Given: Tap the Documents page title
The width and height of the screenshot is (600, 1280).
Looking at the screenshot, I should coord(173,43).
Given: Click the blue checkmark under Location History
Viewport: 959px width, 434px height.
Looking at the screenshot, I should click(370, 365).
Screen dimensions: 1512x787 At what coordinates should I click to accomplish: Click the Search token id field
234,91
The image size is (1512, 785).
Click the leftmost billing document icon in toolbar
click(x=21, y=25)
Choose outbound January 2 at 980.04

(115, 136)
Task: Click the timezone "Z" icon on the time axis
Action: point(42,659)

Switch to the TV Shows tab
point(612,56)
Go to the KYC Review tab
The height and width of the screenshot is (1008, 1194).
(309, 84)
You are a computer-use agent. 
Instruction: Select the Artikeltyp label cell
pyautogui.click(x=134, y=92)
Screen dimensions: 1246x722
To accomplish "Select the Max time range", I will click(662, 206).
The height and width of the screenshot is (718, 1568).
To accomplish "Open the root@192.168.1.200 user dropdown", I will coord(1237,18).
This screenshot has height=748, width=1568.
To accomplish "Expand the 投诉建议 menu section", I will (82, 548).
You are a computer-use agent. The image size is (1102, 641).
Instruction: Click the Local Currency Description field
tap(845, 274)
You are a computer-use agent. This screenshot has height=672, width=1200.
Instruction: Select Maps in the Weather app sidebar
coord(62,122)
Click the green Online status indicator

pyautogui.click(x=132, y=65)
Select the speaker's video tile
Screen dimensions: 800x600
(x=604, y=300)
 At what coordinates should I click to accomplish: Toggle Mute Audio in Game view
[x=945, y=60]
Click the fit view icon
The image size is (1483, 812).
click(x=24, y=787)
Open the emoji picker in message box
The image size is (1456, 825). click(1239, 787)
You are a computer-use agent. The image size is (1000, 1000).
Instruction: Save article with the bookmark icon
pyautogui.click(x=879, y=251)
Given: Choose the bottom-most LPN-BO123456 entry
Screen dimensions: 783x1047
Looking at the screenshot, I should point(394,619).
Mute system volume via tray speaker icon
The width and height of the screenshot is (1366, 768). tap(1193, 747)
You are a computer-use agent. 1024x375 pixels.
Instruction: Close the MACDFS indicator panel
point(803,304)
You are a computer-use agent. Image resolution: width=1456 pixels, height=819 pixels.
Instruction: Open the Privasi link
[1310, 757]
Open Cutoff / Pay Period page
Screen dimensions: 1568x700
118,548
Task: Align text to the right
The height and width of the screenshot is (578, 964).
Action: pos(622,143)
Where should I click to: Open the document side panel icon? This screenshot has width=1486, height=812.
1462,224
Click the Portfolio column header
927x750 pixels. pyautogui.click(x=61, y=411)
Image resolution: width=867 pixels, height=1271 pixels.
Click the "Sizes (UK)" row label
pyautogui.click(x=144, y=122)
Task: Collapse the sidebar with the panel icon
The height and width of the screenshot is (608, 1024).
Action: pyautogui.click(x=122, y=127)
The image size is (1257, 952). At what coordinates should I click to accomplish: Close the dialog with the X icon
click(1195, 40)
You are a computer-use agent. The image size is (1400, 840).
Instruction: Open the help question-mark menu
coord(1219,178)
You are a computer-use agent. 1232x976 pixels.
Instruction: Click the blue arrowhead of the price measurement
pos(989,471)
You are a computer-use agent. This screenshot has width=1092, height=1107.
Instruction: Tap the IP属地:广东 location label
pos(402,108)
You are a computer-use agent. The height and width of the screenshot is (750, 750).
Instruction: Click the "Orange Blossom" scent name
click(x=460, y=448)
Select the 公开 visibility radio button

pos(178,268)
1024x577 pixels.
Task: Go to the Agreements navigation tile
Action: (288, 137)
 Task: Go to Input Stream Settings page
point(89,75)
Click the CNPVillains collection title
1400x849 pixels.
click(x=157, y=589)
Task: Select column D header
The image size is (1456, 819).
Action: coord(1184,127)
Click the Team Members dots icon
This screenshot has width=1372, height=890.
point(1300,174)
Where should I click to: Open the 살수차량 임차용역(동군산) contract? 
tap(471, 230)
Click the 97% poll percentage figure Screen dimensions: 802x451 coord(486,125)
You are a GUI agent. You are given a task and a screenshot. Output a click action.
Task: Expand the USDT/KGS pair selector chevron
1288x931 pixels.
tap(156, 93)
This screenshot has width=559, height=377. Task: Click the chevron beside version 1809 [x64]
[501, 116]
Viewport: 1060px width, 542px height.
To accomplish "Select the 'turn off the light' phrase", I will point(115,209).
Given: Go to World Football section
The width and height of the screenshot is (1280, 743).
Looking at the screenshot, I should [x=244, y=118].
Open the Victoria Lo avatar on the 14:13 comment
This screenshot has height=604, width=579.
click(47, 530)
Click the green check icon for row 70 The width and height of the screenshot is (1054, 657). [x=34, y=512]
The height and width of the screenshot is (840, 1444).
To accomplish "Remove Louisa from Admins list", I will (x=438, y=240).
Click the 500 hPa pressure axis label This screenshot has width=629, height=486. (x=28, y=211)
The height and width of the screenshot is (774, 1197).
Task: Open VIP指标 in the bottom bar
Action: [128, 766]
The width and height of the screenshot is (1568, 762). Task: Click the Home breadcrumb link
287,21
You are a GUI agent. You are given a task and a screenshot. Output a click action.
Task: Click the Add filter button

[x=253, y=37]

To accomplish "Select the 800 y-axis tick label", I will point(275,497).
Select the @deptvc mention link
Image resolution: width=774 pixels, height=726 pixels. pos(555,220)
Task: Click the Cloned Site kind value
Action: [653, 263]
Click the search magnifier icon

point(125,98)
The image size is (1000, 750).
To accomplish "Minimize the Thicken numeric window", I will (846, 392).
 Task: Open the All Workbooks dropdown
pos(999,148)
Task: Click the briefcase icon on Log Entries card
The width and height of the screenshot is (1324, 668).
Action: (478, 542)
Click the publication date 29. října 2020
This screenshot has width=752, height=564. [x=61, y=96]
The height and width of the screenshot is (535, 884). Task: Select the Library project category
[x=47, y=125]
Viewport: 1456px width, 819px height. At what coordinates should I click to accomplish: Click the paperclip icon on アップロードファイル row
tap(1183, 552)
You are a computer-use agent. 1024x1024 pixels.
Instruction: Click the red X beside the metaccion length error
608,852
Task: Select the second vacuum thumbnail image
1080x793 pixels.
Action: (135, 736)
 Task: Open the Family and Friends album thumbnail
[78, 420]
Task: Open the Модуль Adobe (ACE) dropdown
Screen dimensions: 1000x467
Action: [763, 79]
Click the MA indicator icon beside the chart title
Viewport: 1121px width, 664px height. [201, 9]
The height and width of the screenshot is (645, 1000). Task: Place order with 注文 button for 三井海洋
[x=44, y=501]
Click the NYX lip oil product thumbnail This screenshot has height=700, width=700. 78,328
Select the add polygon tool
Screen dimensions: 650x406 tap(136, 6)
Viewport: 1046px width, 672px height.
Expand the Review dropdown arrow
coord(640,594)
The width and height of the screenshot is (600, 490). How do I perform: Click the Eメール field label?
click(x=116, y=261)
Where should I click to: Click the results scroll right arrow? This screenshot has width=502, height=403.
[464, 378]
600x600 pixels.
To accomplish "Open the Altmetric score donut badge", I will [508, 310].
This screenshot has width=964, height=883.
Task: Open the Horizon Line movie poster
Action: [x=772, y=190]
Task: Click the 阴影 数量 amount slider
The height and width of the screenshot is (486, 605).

****************

_YOUR INSTRUCTIONS_
Can you set down the listing above word for word, everything from the line containing "Task: Collapse the" down to the line containing "point(1300,174)"?

_FINAL ANSWER_
Task: Collapse the sidebar with the panel icon
The height and width of the screenshot is (608, 1024).
Action: pyautogui.click(x=122, y=127)
The image size is (1257, 952). At what coordinates should I click to accomplish: Close the dialog with the X icon
click(1195, 40)
You are a computer-use agent. The image size is (1400, 840).
Instruction: Open the help question-mark menu
coord(1219,178)
You are a computer-use agent. 1232x976 pixels.
Instruction: Click the blue arrowhead of the price measurement
pos(989,471)
You are a computer-use agent. This screenshot has width=1092, height=1107.
Instruction: Tap the IP属地:广东 location label
pos(402,108)
You are a computer-use agent. The height and width of the screenshot is (750, 750).
Instruction: Click the "Orange Blossom" scent name
click(x=460, y=448)
Select the 公开 visibility radio button

pos(178,268)
1024x577 pixels.
Task: Go to the Agreements navigation tile
Action: (288, 137)
 Task: Go to Input Stream Settings page
point(89,75)
Click the CNPVillains collection title
1400x849 pixels.
click(x=157, y=589)
Task: Select column D header
The image size is (1456, 819).
Action: coord(1184,127)
Click the Team Members dots icon
This screenshot has width=1372, height=890.
point(1300,174)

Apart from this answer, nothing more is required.